„Retro Express Bieszczady” ponownie na trasie. Wyjątkowa podróż z Jasła do Krościenka
W niedzielę, 10 sierpnia, na tory wyjedzie odrestaurowany „Retro Express Bieszczady”, aby po raz drugi w tym sezonie zabrać pasażerów w wyjątkową podróż przez malownicze tereny Podkarpacia.
Tym razem skład wyruszy z Jasła i dotrze do przygranicznego Krościenka w powiecie bieszczadzkim.
Rozkład jazdy:
- Jak przebiega trasa „Retro Expressu Bieszczady” z Jasła do Krościenka i jakie miejscowości obejmuje?
- Jakie elementy taboru wchodzą w skład odrestaurowanego pociągu i jaka jest ich historia?
- Dlaczego Zagórz nazywany jest kolejową bramą Karpat i jakie ma znaczenie dla projektu?
Podróż w rytmie dawnych kolei
Jak opisują organizatorzy na oficjalnej stronie projektu, przejazd „Retro Expressem Bieszczady” to niczym „otwarcie wrót do świata turystycznych przygód przeżywanych na łonie karpackiej przyrody, bez samochodowych korków, z dala od zgiełku współczesnej cywilizacji”.
Pociąg wyruszy ze stacji Jasło o godz. 8:30 i po ponad czterech godzinach dotrze do Krościenka. Na trasie minie m.in. Jedlicze, Krosno, Wróblik Szlachecki, Sanok, Zagórz, Załuż, Uherce, Ustjanową oraz Ustrzyki Dolne. W kilku z tych miejscowości przewidziane są krótkie postoje.
Powrót z Krościenka zaplanowano na godz. 13:00, a przyjazd do Jasła – kilka minut przed godz. 19:00.
Bilety, zniżki i ograniczona liczba miejsc
Koordynator projektu, Jerzy Zuba, zapewnia, że bilety można kupić bezpośrednio w pociągu, płacąc zarówno gotówką, jak i kartą. Obowiązują wszystkie ustawowe zniżki na przejazdy kolejowe. Organizator zachęca do udziału słowami: „Chcesz przeżyć niezapomniane chwile, jedź z nami! Naprawdę warto!”, przypominając jednocześnie, że liczba miejsc jest ograniczona.
Druga podróż w sezonie
Będzie to druga w tym sezonie podróż „Retro Expressu Bieszczady”. Pierwszy przejazd odbył się w przedostatni weekend lipca, kiedy to pociąg wyruszył z Rzeszowa do Łupkowa, a powrót nastąpił następnego dnia.
PRZESIĄDŹ SIĘ NA:
Wyjątkowy skład i jego historia
„Retro Express Bieszczady” to jeden z nielicznych tego typu projektów turystycznych w Polsce, zrealizowany dzięki współpracy SKPL Cargo Sp. z o.o. oraz stowarzyszenia DolinaKolejowa.pl.
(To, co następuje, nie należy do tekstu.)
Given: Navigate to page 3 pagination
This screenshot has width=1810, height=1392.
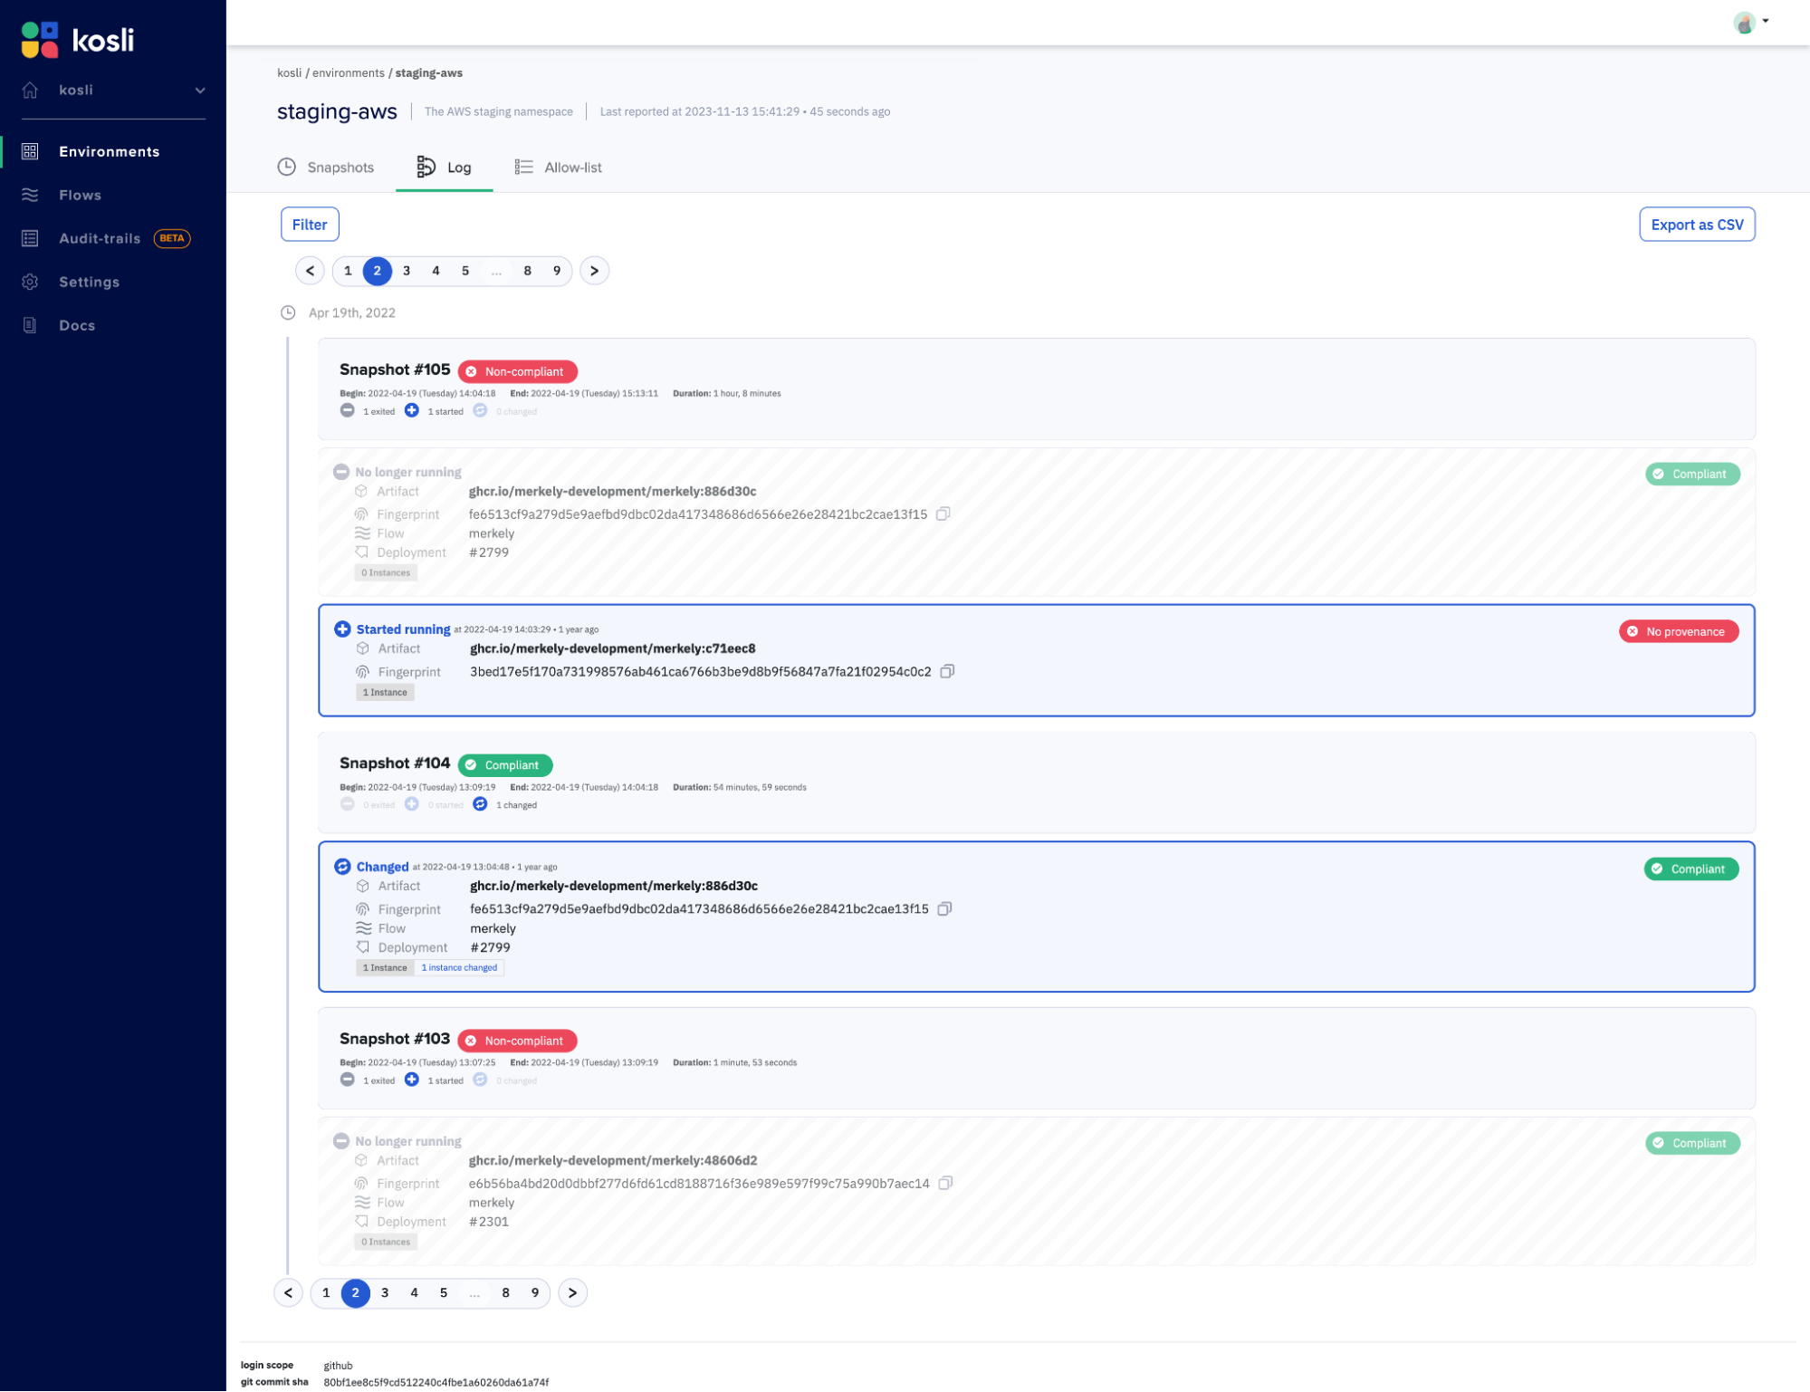Looking at the screenshot, I should pyautogui.click(x=405, y=271).
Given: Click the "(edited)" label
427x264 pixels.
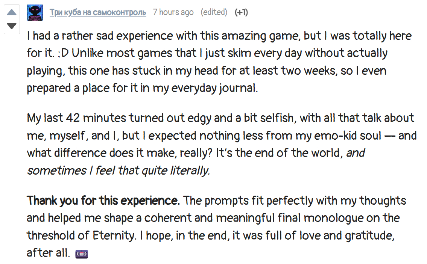Looking at the screenshot, I should click(214, 12).
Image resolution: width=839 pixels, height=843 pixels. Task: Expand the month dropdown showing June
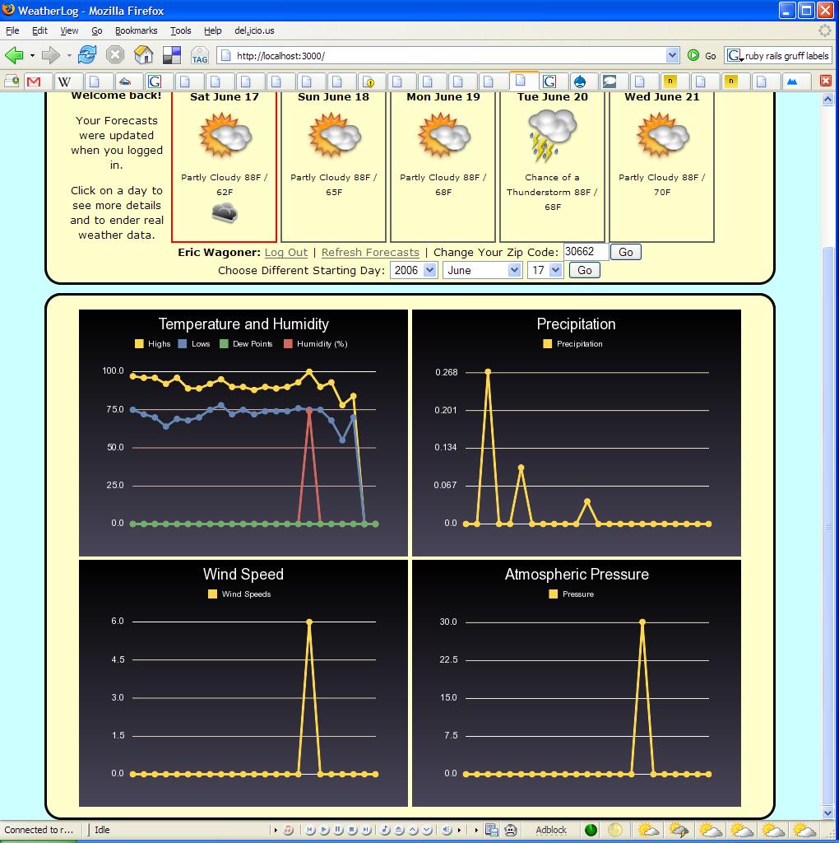[482, 270]
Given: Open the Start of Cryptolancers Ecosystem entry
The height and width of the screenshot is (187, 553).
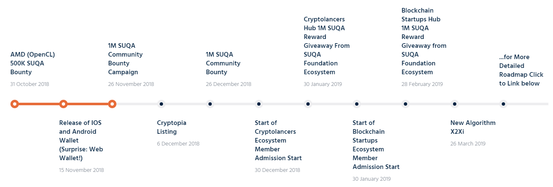Looking at the screenshot, I should 278,140.
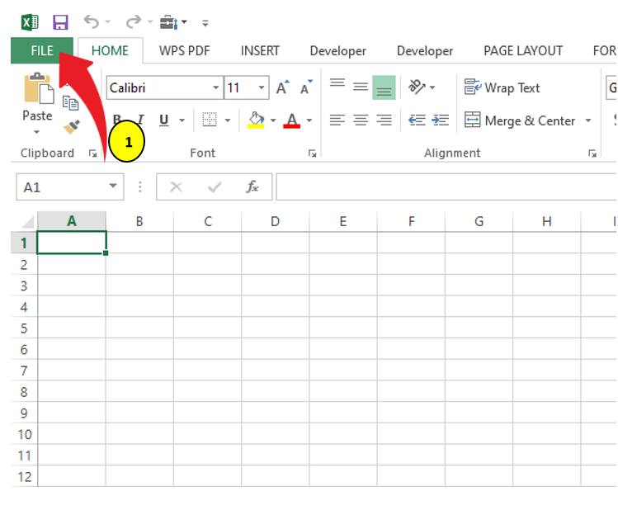The height and width of the screenshot is (510, 618).
Task: Switch to the PAGE LAYOUT tab
Action: [523, 50]
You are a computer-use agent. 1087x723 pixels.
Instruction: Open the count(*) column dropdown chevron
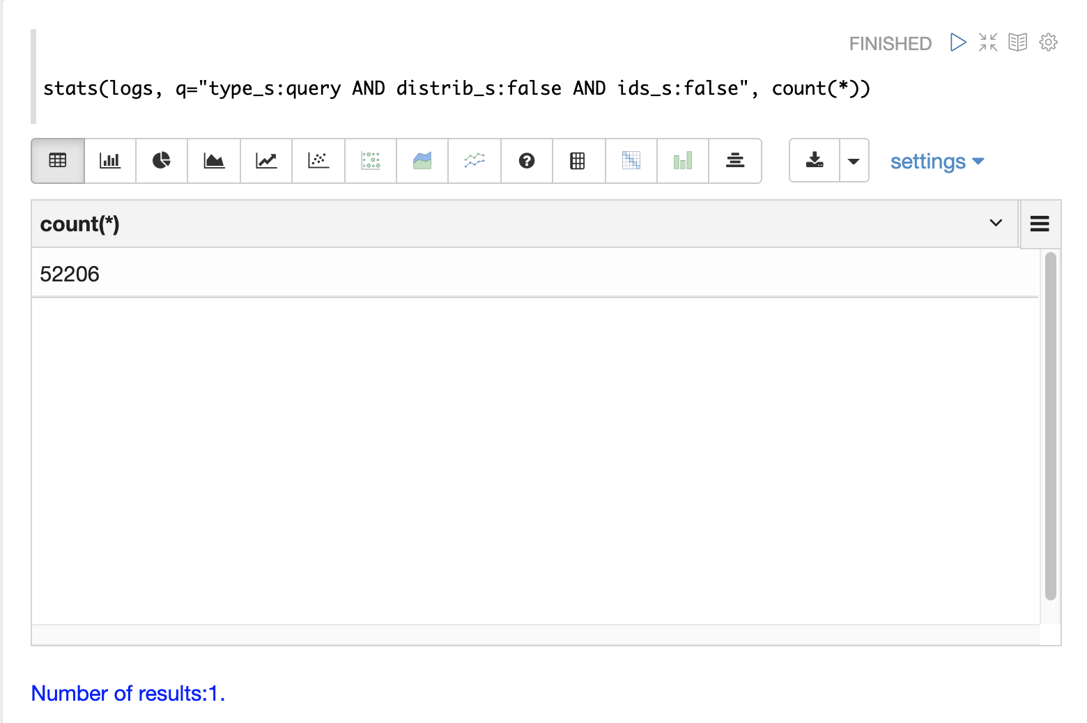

Na czele pociągu znajduje się spalinowa lokomotywa typu 101 D serii SU42 z 1977 roku, ciągnąca cztery wagony:
- dwa ryflaki z lat 70. XX w.,
- niemiecki wagon pasażerski 2. klasy typu YB z 1985 r.,
- wagon pocztowy typu 304 C z 1981 r., w którym można przewozić rowery (za dodatkową opłatą) oraz zwierzęta.
Dodatkowo skład wyposażony jest w wagon gastronomiczny typu Wars z 1971 roku, przekazany przez PKP Intercity jako darowizna dla stowarzyszenia DolinaKolejowa.pl.
Obecna konfiguracja pozwala zabrać na pokład około 280 pasażerów, a organizatorzy zapowiadają dalszą rozbudowę bazy taborowej o kolejne pojazdy.
Kolejowa brama Karpat
Na co dzień pociąg stacjonuje w Zagórzu, gdzie od ponad 150 lat działa ważny węzeł kolejowy, nazywany kolejową bramą Karpat. Miejsce to znajduje się na historycznym szlaku Pierwszej Węgiersko-Galicyjskiej Drogi Żelaznej, która ponad półtora wieku temu połączyła Budapeszt z Twierdzą Przemyśl – strategicznym punktem w tamtych czasach.
Dziś ponad 260-kilometrowa magistrala, przebiegająca przez Polskę, Ukrainę, Słowację i Węgry, jest w pełni przejezdna, co nadaje podróżom „Retro Expressu Bieszczady” transgraniczny wymiar i wyjątkowy charakter.